LonRes, the premier data source for top London property professionals, has released its Winter 2020 Residential Review report chock-full of extremely valuable insights for anyone who aims to participate in shaping the London residential market.
“Looking back on the last 20 years, we have seen the emergence of a new type of buyer: younger, tech-driven and very mobile,’ say William Carrington, LonRes Chairman, and Anthony Payne, the company’s Managing Director in their opening remarks to the report that foretells the emergence of ‘the property market that will be defined by more efficient carbon footprint of new homes brought up to the highest energy efficiency standards.’
The recurring motif of the report is ‘cautious optimism’: as of Q4, 2019, the market has seen year-on-year transactions up by 34% and prices rise 2.4% following five consecutive quarters of falls. The report states that overall the prime central London sales market appeared to change for the better in the third quarter of 2019, flashing double-digit growth numbers in transactions. Outside central London the market was quieter, albeit with volumes still higher than in 2018. Yet what is most evident is a positive shift in sentiment resulting in more new buyer registrations and an increase in the number of properties going under offer, which in January was 80% higher than at the same point a year ago at 24%.

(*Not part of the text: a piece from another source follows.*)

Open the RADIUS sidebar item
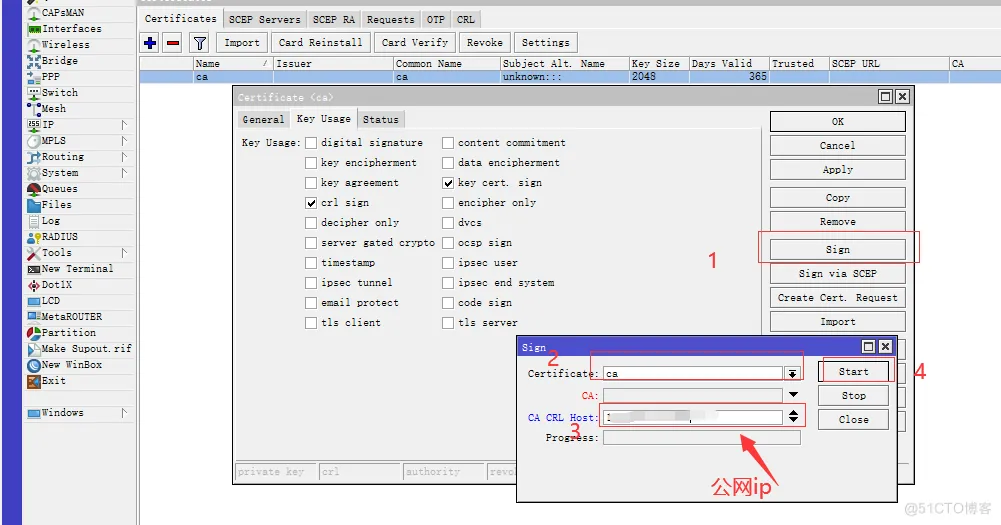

For lettings, constrained stock levels continued to support an increase in rents. Rents rose 3.5% in the final three months of the year – the ninth consecutive quarter of rent rises.
‘Looking ahead, with optimism returning to the prime market, agents have started a new decade with renewed vigour and a positive outlook on prices, rents and activity. With buyers looking more favourably at the prime market there is an opportunity to unlock some of the significant pent-up demand which we have seen building over the last five years,’ says Marcus Dixon, Head of Research at LonRes.
According to the report, transactions in the prime central London (PCL) market rose by 9% compared to Q4 2018. Transaction volumes in PCL in the fourth quarter rose by 34% compared with the same period a year earlier, but fewer properties reached the market. Given that there are 11% fewer homes on the market now than there were a year ago, there is a real potential for a shortage of stock if, as the report predicts, sales volumes increase, and applicant levels rise.
Smartlands CMO Yaroslava Tkalich comments on the report: “The prime central London property market is essentially a live organism that is uniquely responsive to even the subtlest movements in financial markets and both local and global political trends. We are glad that we have the opportunity to share the report’s findings not only with the members of the Smartlands community; the joint project between Smartlands and UK Sotheby’s International Realty is at full steam and the information in the report couldn’t be timelier.”